Environment Ministry restricts testing of new railgun system in Salt Lake for flamingos
Aysel Alp – ANKARA
The Turkish Environment Ministry has restricted the planned testing of the Aselsan Tufan railgun weapon system to three months on Salt Lake (“Tuz Gölü” in Turkish) in central Turkey, home to the country’s largest flamingo colony.
The ministry said the Turkish military could undertake the testing of the electro-magnetic gun only during the December-February period, when flamingos migrate to other places and are not spotted in the lake.
Salt Lake, the second largest lake in Turkey, is located about 105 km northeast of the Central Anatolian province of Konya. Aside from being known for its water naturally turning red due to algae, Salt Lake is also known for its flamingos. Each year, thousands of greater flamingo chicks emerge from their nests by the lake.
The Environment Ministry’s statement regarding the protection of flamingos in the lake came after the military requested permission, sent via the Defense Ministry, to use the area to test the new Tufan weapon system.
In response to the Defense Ministry, the Environment Ministry said Salt Lake was a unique place and fire testing should not be carried out during March-August as it is when flamingos nest and hatch.
According to the ministry, fire testing should also not be undertaken between September and November either because it is when flamingos start migrating from the area, leaving only the December-February period.
The Environment Ministry also said that in the event of a construction in the area the Defense Ministry would have to get permission on the condition that the “area is to be used by the Turkish Republic and not by NATO members.”
“Within the scope of training activities of the Turkish Land Forces Command, the ministry finds it appropriate that the firing activities are conducted only in the months of December, January and February of each year at the Salt Lake firing range,” the statement said.
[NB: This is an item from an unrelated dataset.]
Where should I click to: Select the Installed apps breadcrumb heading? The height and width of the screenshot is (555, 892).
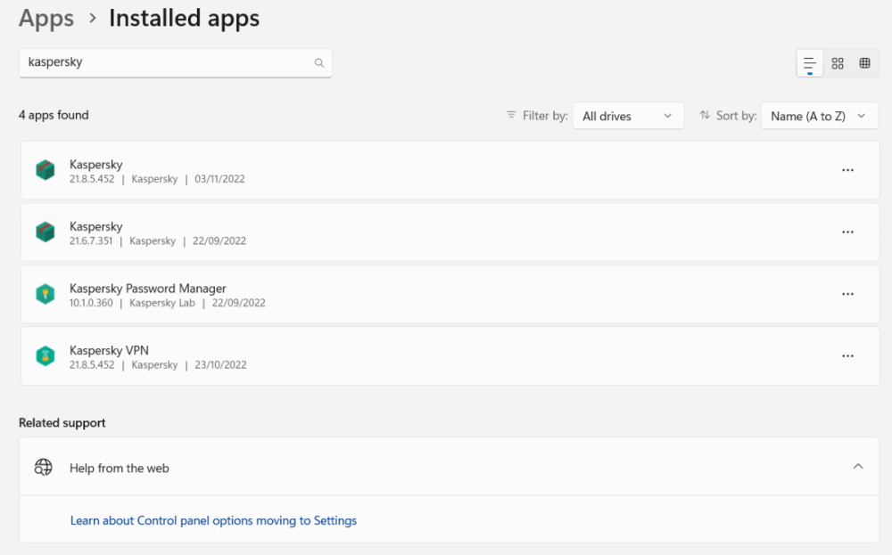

Also commenting on the issue, Baran Bozoğlu, the head of the Chamber of Environmental Engineers, said: “The development of the national defense industry is of course important for our country. But it is more appropriate for such tests to be undertaken outside a natural area that should be protected.”
“Salt Lake is already under risk due to drought and climate change, and this will trigger the ecological crisis further. And I am sure that damaging an area that is the apple of our eye will not make our defense industry happy. We demand that sensitivity is displayed on this issue,” he said.
Known as the “Tufan” (Turkish for storm), the railgun has been developed by Turkey’s leading defense company Aselsan. It could be integrated into several platforms including vessels or ground vehicles as well as be used as a static weapon system on land. The system could be utilized for indirect/direct fire missions against ground and naval targets or be used as an anti-aircraft weapon.